Step 6: Attach bumpers
The last step of assembly is to add the bumpers. These two little pieces will keep your tray from slipping off the edge of the bathtub. I recommend taking your project into the bathroom and marking the positions of the bumpers there rather than relying on measurements. No matter how you determine where they end up, clamp them in place and make sure the tray fits nicely in your bathtub to eliminate any pain down the road. Once the position is finalized, secure the bumpers with screws or water-resistant glue.
Step 7: Apply finish to bath tray
Lastly, you’ll want to protect your bath tray with a water-protective stain or finish. We used teak oil for this project, which is somewhere between a stain and a finish. It was designed for teak decks on ships, which means it’s designed for coming in contact with a lot of water—which is perfect for the bathtub. Teak oil can be applied over a stain, or it can be applied directly onto the wood, which is great. Teak oil can even be used as a maintenance and intermittent coat, giving existing varnished surfaces a longer life. I have a lot of love for teak oil, and it’s worth having on hand.
That said, you can also finish the cedar with an exterior polyurethane finish or an exterior deck stain. It’s easy to use whatever you have on hand instead of running out to buy something new.
Whatever you choose to use, start by running a tack cloth or a damp paper towel over the wood to remove any fine sawdust leftover from sanding. Apply teak oil or your finish of choice with a natural bristle brush (and definitely not a synthetic brush, which I did once and regretted) or a lint-free cloth. Let sit for 5-15 minutes, then sand with 400-grit wet/dry sandpaper.
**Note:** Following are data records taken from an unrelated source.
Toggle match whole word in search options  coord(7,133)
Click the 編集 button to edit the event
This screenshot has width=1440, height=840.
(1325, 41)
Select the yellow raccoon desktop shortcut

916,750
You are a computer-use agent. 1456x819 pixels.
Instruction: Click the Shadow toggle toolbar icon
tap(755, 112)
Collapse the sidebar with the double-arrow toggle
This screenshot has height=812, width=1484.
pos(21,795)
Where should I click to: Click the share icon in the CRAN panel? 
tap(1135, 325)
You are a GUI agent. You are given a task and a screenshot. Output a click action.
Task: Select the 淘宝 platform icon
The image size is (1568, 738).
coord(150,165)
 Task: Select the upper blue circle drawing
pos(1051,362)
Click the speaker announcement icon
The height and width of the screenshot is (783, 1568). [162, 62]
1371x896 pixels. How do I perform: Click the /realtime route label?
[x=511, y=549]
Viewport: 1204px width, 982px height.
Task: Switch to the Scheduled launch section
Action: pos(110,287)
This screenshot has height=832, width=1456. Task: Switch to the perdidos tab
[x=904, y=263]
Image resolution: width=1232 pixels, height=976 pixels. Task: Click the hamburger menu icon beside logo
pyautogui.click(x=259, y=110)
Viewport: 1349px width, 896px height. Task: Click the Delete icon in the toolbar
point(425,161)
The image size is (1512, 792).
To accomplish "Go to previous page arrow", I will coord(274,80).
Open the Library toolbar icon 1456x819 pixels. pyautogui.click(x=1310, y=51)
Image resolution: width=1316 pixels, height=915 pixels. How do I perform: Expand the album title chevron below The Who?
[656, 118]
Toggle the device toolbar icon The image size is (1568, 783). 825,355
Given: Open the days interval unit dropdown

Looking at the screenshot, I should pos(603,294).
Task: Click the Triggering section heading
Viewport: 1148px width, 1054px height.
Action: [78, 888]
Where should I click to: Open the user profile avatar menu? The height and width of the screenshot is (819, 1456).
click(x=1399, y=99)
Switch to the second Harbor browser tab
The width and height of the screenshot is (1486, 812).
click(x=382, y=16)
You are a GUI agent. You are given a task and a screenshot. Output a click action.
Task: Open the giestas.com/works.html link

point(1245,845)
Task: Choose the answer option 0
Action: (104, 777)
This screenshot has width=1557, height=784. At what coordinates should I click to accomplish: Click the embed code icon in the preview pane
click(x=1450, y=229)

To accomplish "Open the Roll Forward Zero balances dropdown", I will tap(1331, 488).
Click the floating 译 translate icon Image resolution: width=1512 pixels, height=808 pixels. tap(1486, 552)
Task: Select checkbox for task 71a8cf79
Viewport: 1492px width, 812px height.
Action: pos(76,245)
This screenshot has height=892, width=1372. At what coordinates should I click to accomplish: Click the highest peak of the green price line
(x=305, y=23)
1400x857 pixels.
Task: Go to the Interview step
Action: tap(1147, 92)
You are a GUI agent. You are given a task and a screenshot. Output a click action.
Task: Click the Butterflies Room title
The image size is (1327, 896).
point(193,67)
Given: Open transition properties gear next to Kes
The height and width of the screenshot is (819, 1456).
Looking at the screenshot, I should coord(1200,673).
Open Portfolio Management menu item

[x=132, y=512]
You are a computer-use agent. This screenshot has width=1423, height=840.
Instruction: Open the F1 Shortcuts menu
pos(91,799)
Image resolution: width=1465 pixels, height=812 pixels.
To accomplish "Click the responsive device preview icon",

Wipe off any excess oil and allow to dry.
I love this tray so much for its simplicity and versatility. If you love wine in the bath, but hate the candles, or if you like reading but not the wine, or if you love all three (what’s not to love?), you can cater this tray to your own specific needs. Not to mention, with a little creativity you can be inspired to come up with your own unique customizable additions!